Return every entry below exactly as written.

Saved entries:

====

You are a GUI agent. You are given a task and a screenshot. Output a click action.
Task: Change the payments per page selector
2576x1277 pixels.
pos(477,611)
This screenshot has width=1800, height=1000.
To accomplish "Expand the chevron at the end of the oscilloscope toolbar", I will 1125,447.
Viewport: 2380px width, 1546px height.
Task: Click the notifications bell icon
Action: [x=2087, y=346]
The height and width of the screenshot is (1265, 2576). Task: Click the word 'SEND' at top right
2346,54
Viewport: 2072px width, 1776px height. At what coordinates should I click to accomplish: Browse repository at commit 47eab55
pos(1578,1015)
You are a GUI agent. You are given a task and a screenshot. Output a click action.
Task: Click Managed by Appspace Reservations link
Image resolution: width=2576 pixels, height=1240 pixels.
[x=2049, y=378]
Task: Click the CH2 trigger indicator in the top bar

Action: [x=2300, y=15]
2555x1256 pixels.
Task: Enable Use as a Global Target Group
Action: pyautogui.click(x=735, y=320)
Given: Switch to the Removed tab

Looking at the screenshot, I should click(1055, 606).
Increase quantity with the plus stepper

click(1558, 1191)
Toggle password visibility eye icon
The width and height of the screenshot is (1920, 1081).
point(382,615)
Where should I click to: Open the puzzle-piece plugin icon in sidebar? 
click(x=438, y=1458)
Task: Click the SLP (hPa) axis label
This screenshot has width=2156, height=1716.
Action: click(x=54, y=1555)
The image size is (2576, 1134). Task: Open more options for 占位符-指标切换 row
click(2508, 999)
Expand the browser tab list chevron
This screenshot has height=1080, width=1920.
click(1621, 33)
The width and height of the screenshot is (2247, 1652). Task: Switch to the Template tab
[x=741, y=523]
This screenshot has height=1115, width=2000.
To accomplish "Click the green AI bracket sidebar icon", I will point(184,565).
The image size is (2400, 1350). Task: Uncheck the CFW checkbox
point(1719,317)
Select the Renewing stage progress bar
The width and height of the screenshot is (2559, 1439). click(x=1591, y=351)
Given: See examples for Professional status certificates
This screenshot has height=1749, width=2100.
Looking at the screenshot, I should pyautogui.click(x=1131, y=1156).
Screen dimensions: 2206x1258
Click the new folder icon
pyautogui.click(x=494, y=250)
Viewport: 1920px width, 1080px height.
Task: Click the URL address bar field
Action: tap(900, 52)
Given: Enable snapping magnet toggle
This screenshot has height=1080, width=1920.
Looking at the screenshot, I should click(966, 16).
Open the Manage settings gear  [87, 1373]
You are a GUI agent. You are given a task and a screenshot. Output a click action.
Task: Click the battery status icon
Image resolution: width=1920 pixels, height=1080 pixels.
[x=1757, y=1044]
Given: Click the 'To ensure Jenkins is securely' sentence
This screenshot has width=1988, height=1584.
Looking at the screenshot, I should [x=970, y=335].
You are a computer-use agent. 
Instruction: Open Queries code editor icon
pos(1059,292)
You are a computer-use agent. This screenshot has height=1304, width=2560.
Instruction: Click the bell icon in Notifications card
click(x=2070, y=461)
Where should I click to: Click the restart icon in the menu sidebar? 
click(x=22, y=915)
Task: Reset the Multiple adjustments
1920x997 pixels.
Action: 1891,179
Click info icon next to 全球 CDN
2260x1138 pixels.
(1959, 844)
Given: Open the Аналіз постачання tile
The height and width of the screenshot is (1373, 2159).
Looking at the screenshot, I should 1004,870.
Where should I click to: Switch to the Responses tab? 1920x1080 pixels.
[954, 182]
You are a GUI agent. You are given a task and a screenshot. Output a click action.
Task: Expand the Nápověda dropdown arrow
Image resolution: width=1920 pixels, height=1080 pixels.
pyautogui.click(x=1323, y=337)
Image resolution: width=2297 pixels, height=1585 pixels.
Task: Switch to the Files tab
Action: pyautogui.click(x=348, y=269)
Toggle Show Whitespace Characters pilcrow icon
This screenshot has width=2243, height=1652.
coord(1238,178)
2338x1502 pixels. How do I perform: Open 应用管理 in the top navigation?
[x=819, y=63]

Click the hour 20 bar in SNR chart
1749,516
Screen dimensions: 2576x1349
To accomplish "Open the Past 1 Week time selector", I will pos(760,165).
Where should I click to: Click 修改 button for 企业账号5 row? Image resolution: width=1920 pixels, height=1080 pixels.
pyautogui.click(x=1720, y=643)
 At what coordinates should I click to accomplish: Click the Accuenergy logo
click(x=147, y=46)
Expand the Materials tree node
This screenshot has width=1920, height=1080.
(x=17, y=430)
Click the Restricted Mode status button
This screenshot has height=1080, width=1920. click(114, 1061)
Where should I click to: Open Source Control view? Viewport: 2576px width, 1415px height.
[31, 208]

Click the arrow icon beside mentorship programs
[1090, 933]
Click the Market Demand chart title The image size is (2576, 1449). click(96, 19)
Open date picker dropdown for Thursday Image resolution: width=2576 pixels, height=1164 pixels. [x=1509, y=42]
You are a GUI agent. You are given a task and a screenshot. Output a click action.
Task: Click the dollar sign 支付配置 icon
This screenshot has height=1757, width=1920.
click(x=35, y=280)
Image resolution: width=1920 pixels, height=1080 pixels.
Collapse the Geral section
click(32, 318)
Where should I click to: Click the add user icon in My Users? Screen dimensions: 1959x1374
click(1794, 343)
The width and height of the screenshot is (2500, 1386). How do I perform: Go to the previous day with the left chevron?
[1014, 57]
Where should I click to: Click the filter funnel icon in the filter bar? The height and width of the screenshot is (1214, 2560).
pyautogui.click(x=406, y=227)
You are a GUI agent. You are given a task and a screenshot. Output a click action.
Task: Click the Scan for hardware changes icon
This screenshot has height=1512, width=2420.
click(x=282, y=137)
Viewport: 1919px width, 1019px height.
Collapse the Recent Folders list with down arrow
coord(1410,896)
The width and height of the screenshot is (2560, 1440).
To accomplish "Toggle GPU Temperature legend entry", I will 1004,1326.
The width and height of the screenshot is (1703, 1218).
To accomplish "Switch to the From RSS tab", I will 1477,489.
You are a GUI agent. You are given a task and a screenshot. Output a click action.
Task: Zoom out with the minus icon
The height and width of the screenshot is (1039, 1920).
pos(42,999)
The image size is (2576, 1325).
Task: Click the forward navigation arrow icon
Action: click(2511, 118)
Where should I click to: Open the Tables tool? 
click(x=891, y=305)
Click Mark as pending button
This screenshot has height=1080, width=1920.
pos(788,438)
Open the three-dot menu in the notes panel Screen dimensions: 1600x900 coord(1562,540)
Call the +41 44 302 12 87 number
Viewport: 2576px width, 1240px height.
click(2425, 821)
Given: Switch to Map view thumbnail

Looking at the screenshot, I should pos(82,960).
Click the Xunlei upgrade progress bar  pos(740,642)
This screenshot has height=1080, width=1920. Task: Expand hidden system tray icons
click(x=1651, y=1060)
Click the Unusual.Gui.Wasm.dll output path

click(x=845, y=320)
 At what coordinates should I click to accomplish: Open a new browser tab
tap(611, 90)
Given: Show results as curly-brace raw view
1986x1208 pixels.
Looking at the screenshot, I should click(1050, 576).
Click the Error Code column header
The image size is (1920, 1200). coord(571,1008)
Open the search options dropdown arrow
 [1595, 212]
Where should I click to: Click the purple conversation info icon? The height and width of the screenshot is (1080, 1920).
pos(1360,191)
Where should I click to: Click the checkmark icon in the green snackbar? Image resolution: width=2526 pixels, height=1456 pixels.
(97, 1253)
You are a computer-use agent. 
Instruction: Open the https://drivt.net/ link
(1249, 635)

====

Final answer:
You are a GUI agent. You are given a task and a screenshot. Output a click action.
Task: Change the payments per page selector
2576x1277 pixels.
pos(477,611)
This screenshot has width=1800, height=1000.
To accomplish "Expand the chevron at the end of the oscilloscope toolbar", I will 1125,447.
Viewport: 2380px width, 1546px height.
Task: Click the notifications bell icon
Action: [x=2087, y=346]
The height and width of the screenshot is (1265, 2576). Task: Click the word 'SEND' at top right
2346,54
Viewport: 2072px width, 1776px height. At what coordinates should I click to accomplish: Browse repository at commit 47eab55
pos(1578,1015)
You are a GUI agent. You are given a task and a screenshot. Output a click action.
Task: Click Managed by Appspace Reservations link
Image resolution: width=2576 pixels, height=1240 pixels.
[x=2049, y=378]
Task: Click the CH2 trigger indicator in the top bar

Action: [x=2300, y=15]
2555x1256 pixels.
Task: Enable Use as a Global Target Group
Action: pyautogui.click(x=735, y=320)
Given: Switch to the Removed tab

Looking at the screenshot, I should click(1055, 606).
Increase quantity with the plus stepper

click(1558, 1191)
Toggle password visibility eye icon
The width and height of the screenshot is (1920, 1081).
point(382,615)
Where should I click to: Open the puzzle-piece plugin icon in sidebar? 
click(x=438, y=1458)
Task: Click the SLP (hPa) axis label
This screenshot has width=2156, height=1716.
Action: click(x=54, y=1555)
The image size is (2576, 1134). Task: Open more options for 占位符-指标切换 row
click(2508, 999)
Expand the browser tab list chevron
This screenshot has height=1080, width=1920.
click(1621, 33)
The width and height of the screenshot is (2247, 1652). Task: Switch to the Template tab
[x=741, y=523]
This screenshot has height=1115, width=2000.
To accomplish "Click the green AI bracket sidebar icon", I will point(184,565).
The image size is (2400, 1350). Task: Uncheck the CFW checkbox
point(1719,317)
Select the Renewing stage progress bar
The width and height of the screenshot is (2559, 1439). click(x=1591, y=351)
Given: See examples for Professional status certificates
This screenshot has height=1749, width=2100.
Looking at the screenshot, I should pyautogui.click(x=1131, y=1156).
Screen dimensions: 2206x1258
Click the new folder icon
pyautogui.click(x=494, y=250)
Viewport: 1920px width, 1080px height.
Task: Click the URL address bar field
Action: tap(900, 52)
Given: Enable snapping magnet toggle
This screenshot has height=1080, width=1920.
Looking at the screenshot, I should click(966, 16).
Open the Manage settings gear  [87, 1373]
You are a GUI agent. You are given a task and a screenshot. Output a click action.
Task: Click the battery status icon
Image resolution: width=1920 pixels, height=1080 pixels.
[x=1757, y=1044]
Given: Click the 'To ensure Jenkins is securely' sentence
This screenshot has width=1988, height=1584.
Looking at the screenshot, I should [x=970, y=335].
You are a computer-use agent. 
Instruction: Open Queries code editor icon
pos(1059,292)
You are a computer-use agent. This screenshot has height=1304, width=2560.
Instruction: Click the bell icon in Notifications card
click(x=2070, y=461)
Where should I click to: Click the restart icon in the menu sidebar? 
click(x=22, y=915)
Task: Reset the Multiple adjustments
1920x997 pixels.
Action: 1891,179
Click info icon next to 全球 CDN
2260x1138 pixels.
(1959, 844)
Given: Open the Аналіз постачання tile
The height and width of the screenshot is (1373, 2159).
Looking at the screenshot, I should 1004,870.
Where should I click to: Switch to the Responses tab? 1920x1080 pixels.
[954, 182]
You are a GUI agent. You are given a task and a screenshot. Output a click action.
Task: Expand the Nápověda dropdown arrow
Image resolution: width=1920 pixels, height=1080 pixels.
pyautogui.click(x=1323, y=337)
Image resolution: width=2297 pixels, height=1585 pixels.
Task: Switch to the Files tab
Action: pyautogui.click(x=348, y=269)
Toggle Show Whitespace Characters pilcrow icon
This screenshot has width=2243, height=1652.
coord(1238,178)
2338x1502 pixels. How do I perform: Open 应用管理 in the top navigation?
[x=819, y=63]

Click the hour 20 bar in SNR chart
1749,516
Screen dimensions: 2576x1349
To accomplish "Open the Past 1 Week time selector", I will pos(760,165).
Where should I click to: Click 修改 button for 企业账号5 row? Image resolution: width=1920 pixels, height=1080 pixels.
pyautogui.click(x=1720, y=643)
 At what coordinates should I click to accomplish: Click the Accuenergy logo
click(x=147, y=46)
Expand the Materials tree node
This screenshot has width=1920, height=1080.
(x=17, y=430)
Click the Restricted Mode status button
This screenshot has height=1080, width=1920. click(114, 1061)
Where should I click to: Open Source Control view? Viewport: 2576px width, 1415px height.
[31, 208]

Click the arrow icon beside mentorship programs
[1090, 933]
Click the Market Demand chart title The image size is (2576, 1449). click(96, 19)
Open date picker dropdown for Thursday Image resolution: width=2576 pixels, height=1164 pixels. [x=1509, y=42]
You are a GUI agent. You are given a task and a screenshot. Output a click action.
Task: Click the dollar sign 支付配置 icon
This screenshot has height=1757, width=1920.
click(x=35, y=280)
Image resolution: width=1920 pixels, height=1080 pixels.
Collapse the Geral section
click(32, 318)
Where should I click to: Click the add user icon in My Users? Screen dimensions: 1959x1374
click(1794, 343)
The width and height of the screenshot is (2500, 1386). How do I perform: Go to the previous day with the left chevron?
[1014, 57]
Where should I click to: Click the filter funnel icon in the filter bar? The height and width of the screenshot is (1214, 2560).
pyautogui.click(x=406, y=227)
You are a GUI agent. You are given a task and a screenshot. Output a click action.
Task: Click the Scan for hardware changes icon
This screenshot has height=1512, width=2420.
click(x=282, y=137)
Viewport: 1919px width, 1019px height.
Collapse the Recent Folders list with down arrow
coord(1410,896)
The width and height of the screenshot is (2560, 1440).
To accomplish "Toggle GPU Temperature legend entry", I will 1004,1326.
The width and height of the screenshot is (1703, 1218).
To accomplish "Switch to the From RSS tab", I will 1477,489.
You are a GUI agent. You are given a task and a screenshot. Output a click action.
Task: Zoom out with the minus icon
The height and width of the screenshot is (1039, 1920).
pos(42,999)
The image size is (2576, 1325).
Task: Click the forward navigation arrow icon
Action: click(2511, 118)
Where should I click to: Open the Tables tool? 
click(x=891, y=305)
Click Mark as pending button
This screenshot has height=1080, width=1920.
pos(788,438)
Open the three-dot menu in the notes panel Screen dimensions: 1600x900 coord(1562,540)
Call the +41 44 302 12 87 number
Viewport: 2576px width, 1240px height.
click(2425, 821)
Given: Switch to Map view thumbnail

Looking at the screenshot, I should pos(82,960).
Click the Xunlei upgrade progress bar  pos(740,642)
This screenshot has height=1080, width=1920. Task: Expand hidden system tray icons
click(x=1651, y=1060)
Click the Unusual.Gui.Wasm.dll output path

click(x=845, y=320)
 At what coordinates should I click to accomplish: Open a new browser tab
tap(611, 90)
Given: Show results as curly-brace raw view
1986x1208 pixels.
Looking at the screenshot, I should click(1050, 576).
Click the Error Code column header
The image size is (1920, 1200). coord(571,1008)
Open the search options dropdown arrow
 [1595, 212]
Where should I click to: Click the purple conversation info icon? The height and width of the screenshot is (1080, 1920).
pos(1360,191)
Where should I click to: Click the checkmark icon in the green snackbar? Image resolution: width=2526 pixels, height=1456 pixels.
(97, 1253)
You are a computer-use agent. 
Instruction: Open the https://drivt.net/ link
(1249, 635)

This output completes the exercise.